Selenium allows you to run tests on any operating system or browser, but it is still constrained in terms of how many tests it can run concurrently and how quickly. One test at a time can only be run without a Selenium grid. With the use of remote WebDrivers, Selenium Grid makes it possible to scale your testing process and execute several tests concurrently. Nevertheless, you are unable to test your web application on various OS and browser combinations. Only one OS and one installed browser (on your computer) can be used to run tests at once.
Solution: To simultaneously test your apps across several OSes and browsers, you can utilize the cloud testing services of LambdaTest.
You can execute automation testing on more than 3000+ real devices running on operating systems by selecting digital experience platforms like LambdaTest. Also, users can test locally or publicly hosted web applications using this testing platform on a variety of devices, operating systems, and browsers.

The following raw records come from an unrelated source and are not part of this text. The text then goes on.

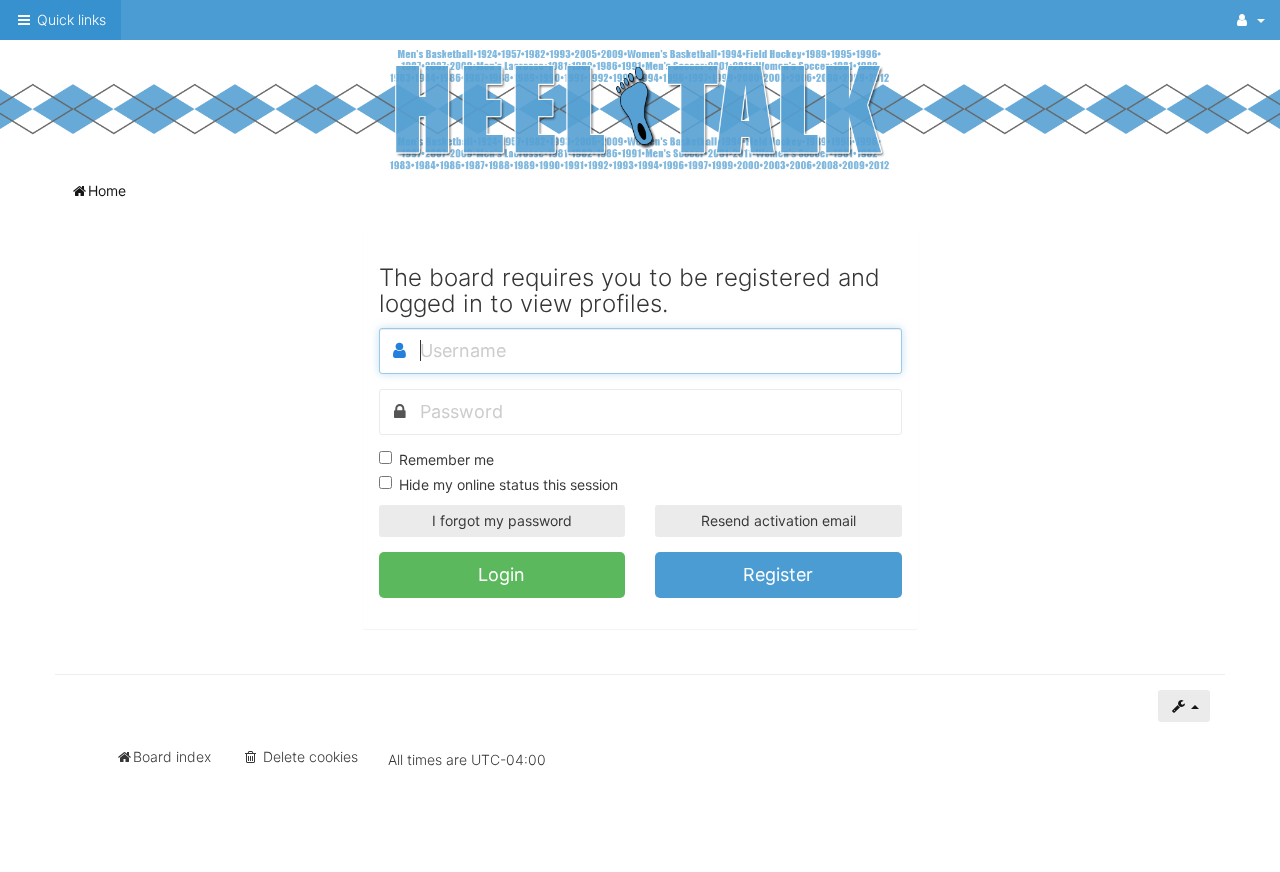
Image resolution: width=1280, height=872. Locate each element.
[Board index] (640, 108)
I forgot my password (502, 520)
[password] (400, 412)
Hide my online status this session (508, 484)
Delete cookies (308, 756)
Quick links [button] (69, 19)
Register (778, 574)
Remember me (446, 459)
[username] (400, 351)
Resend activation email (778, 520)
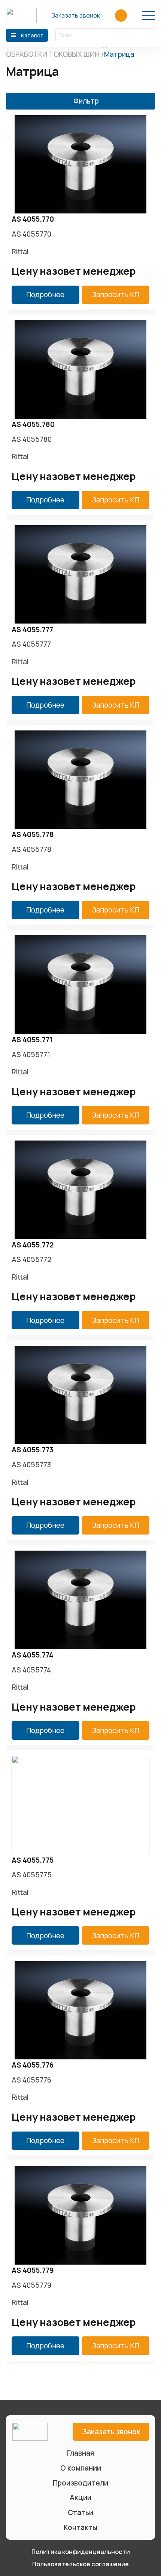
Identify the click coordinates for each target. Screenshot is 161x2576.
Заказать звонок (76, 15)
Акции (80, 2497)
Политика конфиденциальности (80, 2552)
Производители (80, 2483)
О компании (80, 2468)
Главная (80, 2453)
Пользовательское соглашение (80, 2564)
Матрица (119, 54)
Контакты (80, 2527)
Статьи (80, 2512)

Developers and testers may safely conduct all of their tests using LambdaTest's single integrated ecosystem. By doing this, you can increase test efficiency and coverage while lowering the price of setting up and maintaining test environments.
In conclusion, although Selenium is the leading tool for web testing, it can present certain challenges that need to be addressed. While automated test cases facilitate the swift detection and resolution of issues within an application's codebase, it is crucial to acknowledge that some problems require additional tools or alternative methods to be resolved effectively.
In essence, while Selenium automated testing is a powerful and widely used technique, it is vital to recognize the limitations and complexities involved in its implementation. By doing so, developers can optimize their testing processes and ensure that their web applications function seamlessly across different browsers and platforms.